Data Schema

A data schema is a yaml document that provides a detailed description of a data set.

# example data schema
name: some_dataset
description: >-
  An in depth description of what the data set represents.
  It's important to put as much information in here as is
  reasonable, one of the most difficult things about
  working with data is making sure everyone using it
  understands what it means.
labels:
  custom: value
fields:
  field_name:
    type: integer
    required: true
    nullable: false
    description: A description of this one field in particular.
    labels:
      another_custom: value
    checks:
    - name: minimum
      args:
        limit: 0

Top level

There are 4 top level keys within a schema.

name:

The name of the data set. This should be a unique short name that can be used as an identifier for the data set. Required.

description:

A long form description of the data set. This should be extensive enough that a person who isn’t directly familiar with the data set should be able to read it and understand how to use it.

labels:

The labels section of a data schema is used to store custom key-value pairs.

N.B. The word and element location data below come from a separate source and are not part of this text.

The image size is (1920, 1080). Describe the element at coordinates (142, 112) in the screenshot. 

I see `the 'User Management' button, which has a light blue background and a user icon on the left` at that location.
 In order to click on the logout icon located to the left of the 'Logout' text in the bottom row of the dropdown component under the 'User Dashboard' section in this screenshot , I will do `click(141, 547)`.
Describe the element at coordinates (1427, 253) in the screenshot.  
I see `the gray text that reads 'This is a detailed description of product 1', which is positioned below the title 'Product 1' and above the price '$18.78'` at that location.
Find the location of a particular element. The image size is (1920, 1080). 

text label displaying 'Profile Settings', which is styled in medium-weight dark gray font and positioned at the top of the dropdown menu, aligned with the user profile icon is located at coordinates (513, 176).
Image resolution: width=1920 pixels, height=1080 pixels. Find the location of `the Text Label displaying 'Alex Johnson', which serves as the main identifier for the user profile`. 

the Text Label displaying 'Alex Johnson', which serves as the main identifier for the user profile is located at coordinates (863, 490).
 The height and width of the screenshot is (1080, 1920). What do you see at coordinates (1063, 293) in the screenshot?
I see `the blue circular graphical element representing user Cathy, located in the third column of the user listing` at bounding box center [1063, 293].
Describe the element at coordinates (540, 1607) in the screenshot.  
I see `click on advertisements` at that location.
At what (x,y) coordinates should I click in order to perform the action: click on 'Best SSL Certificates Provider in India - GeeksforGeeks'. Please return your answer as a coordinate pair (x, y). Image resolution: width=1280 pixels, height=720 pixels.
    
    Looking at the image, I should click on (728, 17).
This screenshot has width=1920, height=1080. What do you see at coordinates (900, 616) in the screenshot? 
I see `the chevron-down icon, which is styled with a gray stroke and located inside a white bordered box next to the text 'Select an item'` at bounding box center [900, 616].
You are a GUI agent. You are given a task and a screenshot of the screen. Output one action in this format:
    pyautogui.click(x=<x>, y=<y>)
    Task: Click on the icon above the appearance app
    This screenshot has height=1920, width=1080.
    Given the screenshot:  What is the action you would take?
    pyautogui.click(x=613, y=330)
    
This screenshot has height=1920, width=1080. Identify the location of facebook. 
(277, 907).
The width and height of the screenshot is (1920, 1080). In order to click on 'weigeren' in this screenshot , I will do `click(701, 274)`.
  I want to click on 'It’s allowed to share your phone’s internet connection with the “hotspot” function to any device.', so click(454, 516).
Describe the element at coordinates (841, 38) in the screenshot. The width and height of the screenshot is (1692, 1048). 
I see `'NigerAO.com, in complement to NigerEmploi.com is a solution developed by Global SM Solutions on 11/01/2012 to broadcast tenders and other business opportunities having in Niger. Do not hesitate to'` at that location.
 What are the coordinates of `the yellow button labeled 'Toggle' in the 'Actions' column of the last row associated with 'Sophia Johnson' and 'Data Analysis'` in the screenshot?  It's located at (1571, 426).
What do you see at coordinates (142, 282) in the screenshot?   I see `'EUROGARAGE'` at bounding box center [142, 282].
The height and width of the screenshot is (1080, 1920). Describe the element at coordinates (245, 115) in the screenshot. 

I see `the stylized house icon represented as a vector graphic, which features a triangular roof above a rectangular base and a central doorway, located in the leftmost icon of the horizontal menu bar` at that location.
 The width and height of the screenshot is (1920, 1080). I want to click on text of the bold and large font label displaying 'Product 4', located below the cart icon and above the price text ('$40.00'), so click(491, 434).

This section provides space for organizations to add custom data to a schema to power internal processes. Potential uses of this may include retention schedules (retention: 4yr), alerting targets (alert: product@example.com), or storage destination (store_to: cold_storage). The only requirement placed on this section is that it is a dictionary.

fields:

The fields section describes the fields (also called columns) within a data set. This is the section of the data schema that powers record validation. It is formatted as a dictionary mapping field names to a detailed field entry that describes various properties of the field.

Field Entry

A field entry describes a specific field within a data set in detail. It accepts 7 keys.

type:

The type of value expected for the field. Allowed types are string, integer, float, or boolean. More information on types and casting can be found in the types section. Required.

required:

Whether the field is required to be present in a record being processed. If false the field can be omitted and it should be filled with a null value. If true an omitted field should trigger a processing error, even if null values would be otherwise tolerated. Default: true.

nullable:

Whether the field is allowed to be null. If false a processing error should be raised if null is received. If true null values are accepted without further processing. Default: false.

description:

A long form description of the field, the values it can take, and what the real world meaning of these values is.

labels:

The labels section of a field entry shares a similiar purpose with the labels section at the top level of the document. This section allows organizations to add custom data to a field to power internal processes. A potential use case would be to mark a field as containing personally identifiable information (pii: true). The only requirement placed on this section is that it is a dictionary.

checks:

A list of checks to run against an incoming value before accepting it. These can be stated in a terse form check entry as a string if no arguments need to be provided for the checker, or an extended form check entry as a dictionary if arguments need to be given. More information on available built in checks can be found in the checks section.

derived:

Whether the field is explicitly declared or derived from context or other field values. This provides a means to document data that may not be directly present in the data when received. By default a derived field will not be considered during record validation. Examples of potential derived fields might include a processed_at field recording when it was validated or a platform field that is filled in by taking the user agent from another field and mapping it to web, ios, or android.

Check Entry

Check entries have two forms: the terse form that is a single string and the extended form that is a whole dictionary. An example of the terse form would be:

# terse form
checks:
- json

This can be stated in extended form as:

# extended form
checks:
- name: json
  args: {}

Since the json check requires to arguments the terse form is preferred. Some checks, such as maximum, require arguments preventing the terse form from being used.

An extended form check entry will only have two keys.

name:

The name of the check. A list of built-in checks can be found in the checks section.

args:

A dictionary of arguments specific to the check being used. These are used to configure the check.